Knox's ancestors were, we may suppose, peasant farmers, like the
ancestors of Burns and Hogg; and Knox, though he married a maid of the
Queen's kin, bore traces of his descent. "A man ungrateful and
unpleasable," Northumberland styled him: he was one who could not
"smiling, put a question by"; if he had to remonstrate even with a person
whom it was desirable to conciliate, he stated his case in the plainest
and least flattering terms. "Of nature I am churlish, and in conditions
different from many," he wrote; but this side of his character he kept
mainly for people of high rank, accustomed to deference, and indifferent
or hostile to his aims.
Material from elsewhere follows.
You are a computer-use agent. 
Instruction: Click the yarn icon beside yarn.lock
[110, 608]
To others, especially to women whom he liked, he
was considerate and courteous, but any assertion of social superiority
aroused his wakeful independence. His countrymen of his own order had
long displayed these peculiarities of humour.
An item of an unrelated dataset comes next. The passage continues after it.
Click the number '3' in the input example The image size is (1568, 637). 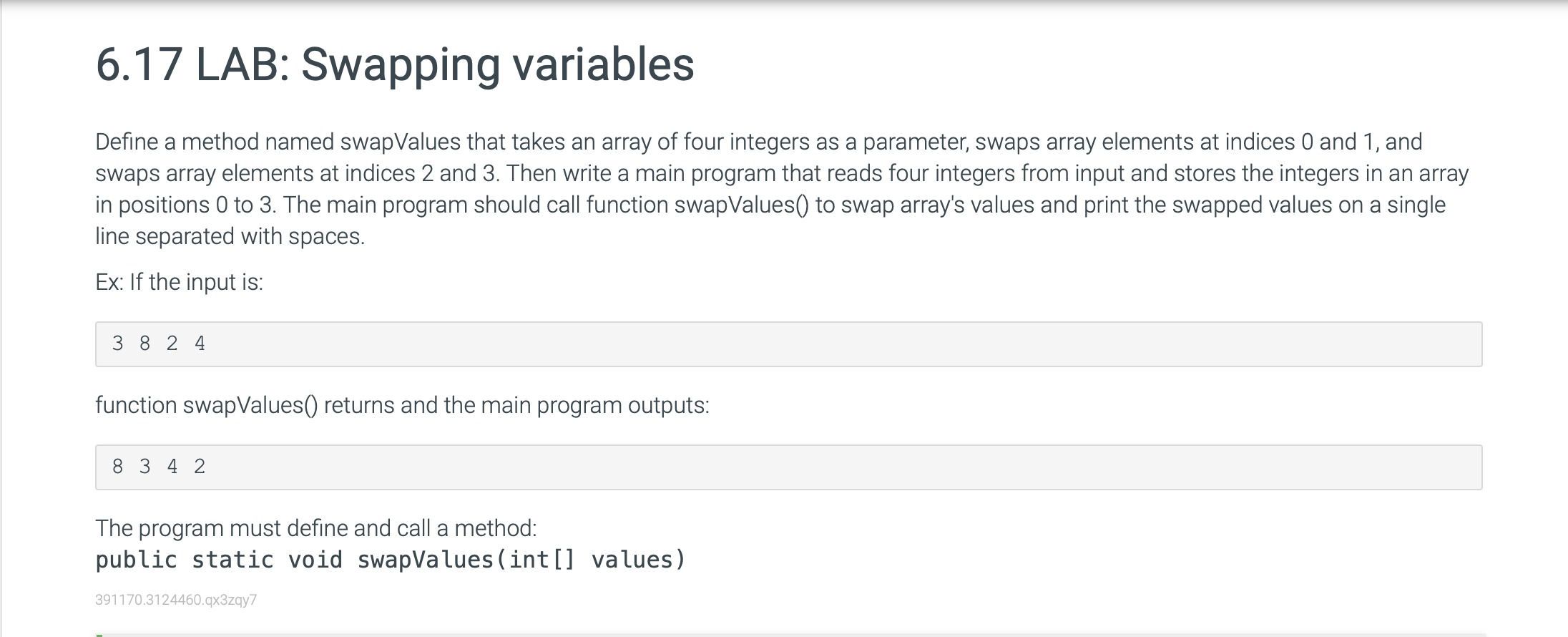pos(118,344)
The small Scottish cultivators from whose ranks Knox rose, appear, even
before his age, in two strangely different lights. If they were not
technically "kindly tenants," in which case their conditions of existence
and of tenure were comparatively comfortable and secure, they were liable
to eviction at the will of the lord, and, to quote an account of their
condition written in 1549, "were in more servitude than the children of
Israel in Egypt." Henderson, the writer of 1549 whom we have quoted,
hopes that the agricultural class may yet live "as substantial commoners,
not miserable cottars, charged daily to war and slay their neighbours _at
their own expense_," as under the standards of the unruly Bothwell House.
This Henderson was one of the political observers who, before the
Scottish Reformation, hoped for a secure union between Scotland and
England, in place of the old and romantic league with France. That
alliance had, indeed, enabled both France and Scotland to maintain their
national independence. But, with the great revolution in religion, the
interest of Scotland was a permanent political league with England, which
Knox did as much as any man to forward, while, by resisting a religious
union, he left the seeds of many sorrows.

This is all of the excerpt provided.